Marcus looked at me warily. “Yo, what dat, yo?”
“It’s not yo, and it’s not you. More to the point, it’s not I, it’s he. An illeist is someone who refers to himself – or herself, though guys seem more prone to it in my experience – in the third person. Like Bob Dole, who always said ‘Bob Dole will do this’ and ‘Bob Dole believes that.'”
“Who’s Bob Dole?”
Pause. Mental readjustment on my part. “A guy who ran for president of the US before you were born. Never mind. …It comes from Latin ille, meaning ‘he’. It’s constructed in contrast with egoist, which is formed on ego, meaning ‘I’. It’s a bit ironic, because illeists tend to be egoists, I find.”
“Yo, it sounds important. It sounds famous.”
“It sounds like Bucky Katt from the comic strip Get Fuzzy.”
“Ouch.”
“I actually like that Latin word ille, though,” I said. “The shape of it makes me think of my hair standing on end when I hear an illeist. And if you say it in the proper Latin way, it has a luscious double l – ‘eel lay’.”

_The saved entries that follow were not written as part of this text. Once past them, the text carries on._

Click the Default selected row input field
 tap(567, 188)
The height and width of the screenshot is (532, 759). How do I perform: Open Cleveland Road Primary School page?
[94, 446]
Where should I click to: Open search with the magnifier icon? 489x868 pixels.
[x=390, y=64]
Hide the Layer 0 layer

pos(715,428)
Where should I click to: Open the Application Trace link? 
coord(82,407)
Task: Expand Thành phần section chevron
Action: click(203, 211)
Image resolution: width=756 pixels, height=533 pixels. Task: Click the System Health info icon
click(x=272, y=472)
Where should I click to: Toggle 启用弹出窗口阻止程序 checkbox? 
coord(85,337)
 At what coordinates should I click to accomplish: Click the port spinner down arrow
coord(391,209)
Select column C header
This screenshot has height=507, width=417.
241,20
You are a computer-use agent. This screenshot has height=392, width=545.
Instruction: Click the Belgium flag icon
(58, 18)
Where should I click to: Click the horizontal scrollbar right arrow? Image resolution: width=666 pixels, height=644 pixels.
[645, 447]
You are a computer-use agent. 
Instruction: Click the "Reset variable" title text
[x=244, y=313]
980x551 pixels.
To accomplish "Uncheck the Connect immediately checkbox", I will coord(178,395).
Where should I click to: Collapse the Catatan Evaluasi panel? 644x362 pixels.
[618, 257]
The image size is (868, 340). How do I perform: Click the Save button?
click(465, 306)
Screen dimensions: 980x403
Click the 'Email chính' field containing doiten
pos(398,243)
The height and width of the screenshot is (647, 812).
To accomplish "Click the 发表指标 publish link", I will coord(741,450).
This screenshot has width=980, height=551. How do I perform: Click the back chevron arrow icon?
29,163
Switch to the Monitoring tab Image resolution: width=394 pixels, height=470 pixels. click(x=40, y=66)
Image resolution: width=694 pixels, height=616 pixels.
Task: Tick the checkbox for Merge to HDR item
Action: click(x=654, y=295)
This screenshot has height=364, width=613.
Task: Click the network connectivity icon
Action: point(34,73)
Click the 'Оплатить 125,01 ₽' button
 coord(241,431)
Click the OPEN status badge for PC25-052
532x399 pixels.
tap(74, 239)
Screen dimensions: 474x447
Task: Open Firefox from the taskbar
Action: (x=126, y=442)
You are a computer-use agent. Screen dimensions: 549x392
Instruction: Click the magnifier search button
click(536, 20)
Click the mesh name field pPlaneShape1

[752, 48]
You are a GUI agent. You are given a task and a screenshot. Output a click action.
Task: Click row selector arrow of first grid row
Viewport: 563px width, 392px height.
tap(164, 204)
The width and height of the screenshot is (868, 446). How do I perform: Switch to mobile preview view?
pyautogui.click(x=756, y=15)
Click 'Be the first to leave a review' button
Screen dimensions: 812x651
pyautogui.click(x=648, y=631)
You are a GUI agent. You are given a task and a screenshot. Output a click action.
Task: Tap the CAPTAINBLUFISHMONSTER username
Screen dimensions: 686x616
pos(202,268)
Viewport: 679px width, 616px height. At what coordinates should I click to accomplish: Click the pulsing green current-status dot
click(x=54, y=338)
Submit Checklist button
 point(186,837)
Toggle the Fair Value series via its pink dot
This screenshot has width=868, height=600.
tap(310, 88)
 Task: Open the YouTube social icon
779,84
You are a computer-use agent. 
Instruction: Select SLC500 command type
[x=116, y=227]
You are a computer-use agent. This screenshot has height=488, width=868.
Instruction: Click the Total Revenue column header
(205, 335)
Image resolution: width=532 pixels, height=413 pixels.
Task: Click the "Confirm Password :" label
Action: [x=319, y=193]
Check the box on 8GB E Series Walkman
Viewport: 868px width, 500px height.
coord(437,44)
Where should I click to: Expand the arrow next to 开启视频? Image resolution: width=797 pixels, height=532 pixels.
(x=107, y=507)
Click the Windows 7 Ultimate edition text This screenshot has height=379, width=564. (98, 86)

“An eel lay? Oh, that’s ill, man.”
“Well, never mind, in English it’s said like ‘illy’.” I knocked back the rest of my espresso.
Marcus smirked. “I have news for you,” he said, back in his usual dialect. “I’m not the illeist. You are.”
I cocked my head skeptically. “How so?”
“That espresso of which you’re so fond. What brand did you think it is?” He gestured towards the kitchen, wherein I could see a can of Illy espresso. “That makes you the Illy-ist.” He launched into a bit of the Beastie Boys: “But I’m chiller with the Miller – cold coolin’ at the bar. I can drink a quart of Monkey and still stand still. What’s the time? – it’s time to get ill.”
I stared at my empty cup. “It is indeed.”